> Set tasks:
1) Decide whether each statement agrees with the forum thread about the stalling Chevy Cruze: (a) the car has a manual transmission, (b) the car ran fine when given enough throttle, (c) a tow company brought the car home. For each, answer yes or no and quote the deciding words of the thread.
2) Continue the forum thread about the stalling Chevy Cruze, starting after its final line.

# NEED HELP PLEASE…



## Blasirl (Mar 31, 2015)

TheeHunterBlake said:


> I have a 2013 Chevy Cruze 1.4L Turbo, 6 speed auto. And just the other day it started shutting off on me and it doesnt want to start back, but occassionally it will but it will only run for a few minutes (sometimes only a few seconds) and then shut back off again.
> I noticed if i gave it enough throttle then it was fine but it kept wanting to stall as I drove it. So Id give it more gas and it stumbled and tried to die but then it proceeded to go. but once I came to a stop it was done for and would die.
> 
> I limped it home barely because tow company “couldnt tow it” because I have air ride.
> ...


Welcome Aboard!

> Dataset excerpt:
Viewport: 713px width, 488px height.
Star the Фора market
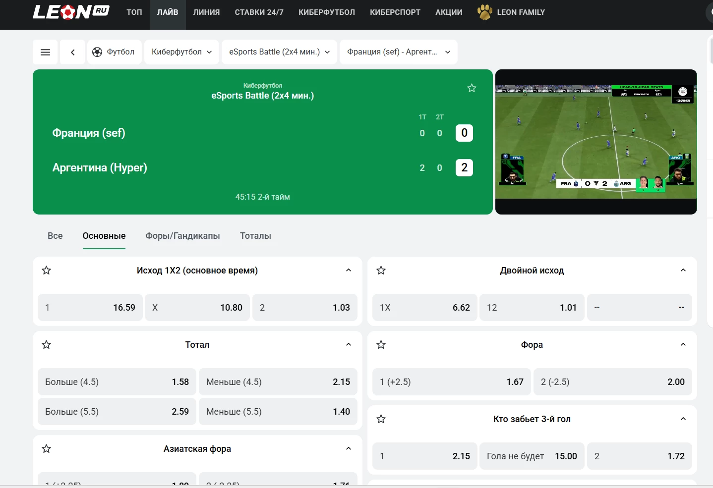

> Outputs for the tasks:
1)
(a) No: "6 speed auto"
(b) Yes: "I noticed if i gave it enough throttle then it was fine"
(c) No: "I limped it home barely because tow company “couldnt tow it” because I have air ride."

2)
A *P0506 *DTC trouble code may be caused by one or more of the following: 

A vacuum leak 
An air restriction in the intake air path or exhuast 
A faulty positive crankcase ventilation (PCV) valve 
Damaged/failed/dirty throttle body Internal engine problem 
Failed PCM
Read more at: P0506 Idle Air Control System RPM Lower Than Expected - DTC Code


*2011-2016 Cruze 1.4 PCV Valve Cover/Intake Manifold Issues*
www.cruzekits.com

Don't forget to introduce yourself and your Cruze here.


----------



## Drake2014LT (Oct 2, 2021)

your fuel pump filter may becoming clogged, or your fuel pump it self might be going out.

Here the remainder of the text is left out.